D'altra parte, a questo bisogno di cambiamento mancherebbe non solo un progetto ben definito, ma anche l'intuizione di cosa veramente serva per riuscire a rigenerare ed a migliorare la cultura politica (e dei politici), arricchendola di effettive capacità e competenze oltre che di più rispettate regole etiche.

Certo, la configurazione attuale dell'insieme politico (cioè delle formazioni che compongono, ad esempio, anche il nostro Consiglio regionale) presenta, nella sua eccessiva frammentazione, non poche incoerenze ed evidenti smagliature.

D i schieramento e di proponimenti. Infatti, anche a causa dell'attuale legge elettorale, e per via della necessità di formare delle coalizioni, ai partiti tradizionali, sempre più magri, si sono uniti, come rinforzo, degli improbabili satelliti, una sorta di similclub, cioè dei gruppetti di amici e conoscenti molto utili al capo per ottenere potere e clientes.

Non è un caso che gli schieramenti siano oggi divenuti, in gran parte, una sorta di elenco anagrafico più che, come in passato, di scelte ideologiche: così non ci si sceglie più fra progressisti e conservatori, fra rossi o bianchi, ma per Tizio premier o per Caio governatore. Ed è poi questo il vulnus che ha poco per volta deculturizzato e depotenziato la politica, trasferendola nel recinto autoreferenziato di un potere fine a se stesso.
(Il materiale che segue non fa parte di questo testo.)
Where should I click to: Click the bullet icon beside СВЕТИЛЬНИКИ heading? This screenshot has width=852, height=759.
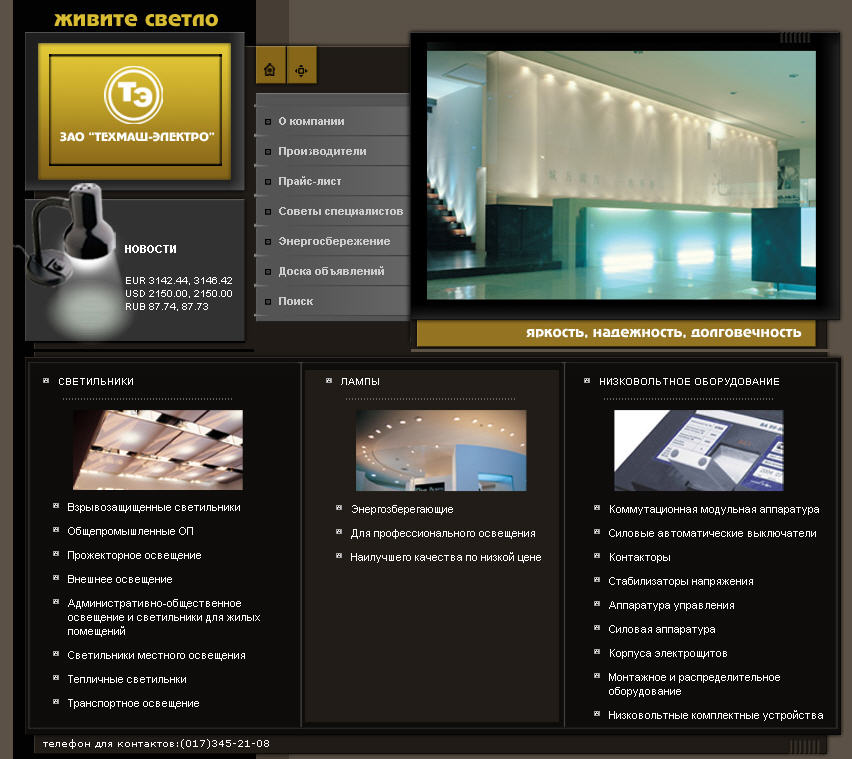(46, 381)
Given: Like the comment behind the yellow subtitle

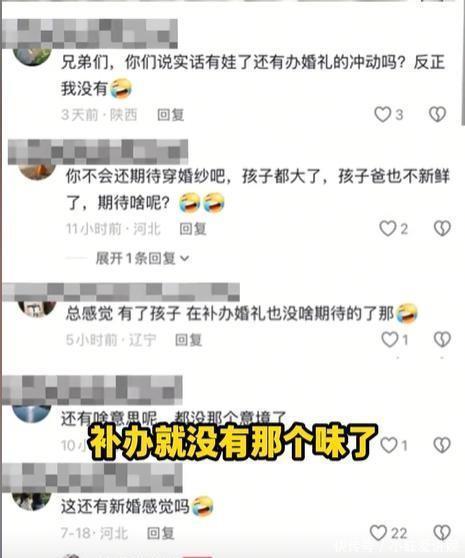Looking at the screenshot, I should (x=389, y=445).
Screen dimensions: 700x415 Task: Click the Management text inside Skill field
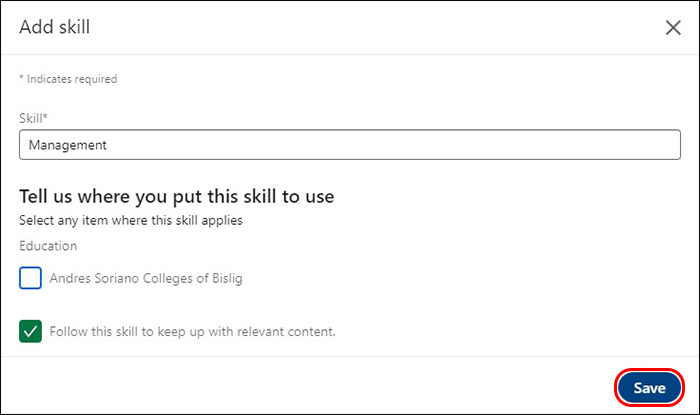pyautogui.click(x=67, y=145)
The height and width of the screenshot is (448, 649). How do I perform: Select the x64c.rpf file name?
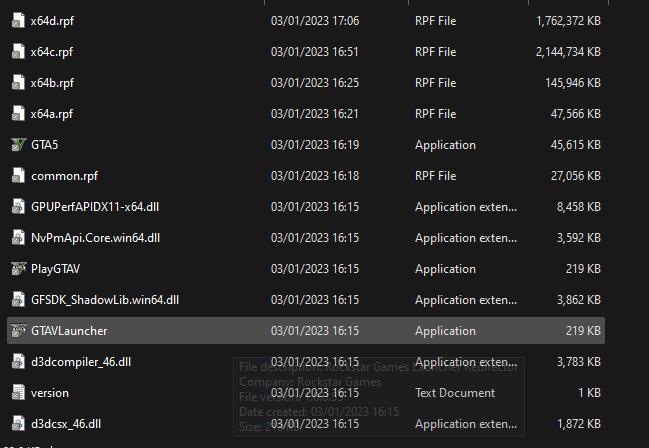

Ora, per ritrovare l'ottimismo della speranza, occorre trovare un tema forte che solleciti adesioni e susciti consenso. Ed è in questa direzione che - per rimanere nel quadro regionale - l'insularità, la battaglia per il suo riconoscimento come disvalore socio-economico, appare richiamo assai coinvolgente ed unificante. Proprio per la forza al cambiamento - culturale, politico, sociale - che contiene. Divenendo capace di trasmettere a tutti i sardi la volontà e l'ottimismo del “si può fare”, a somiglianza di quel coinvolgente “yes we can” con cui il presidente Obama avrebbe ridato voglia e coraggio ad un'America intristita dalla recessione.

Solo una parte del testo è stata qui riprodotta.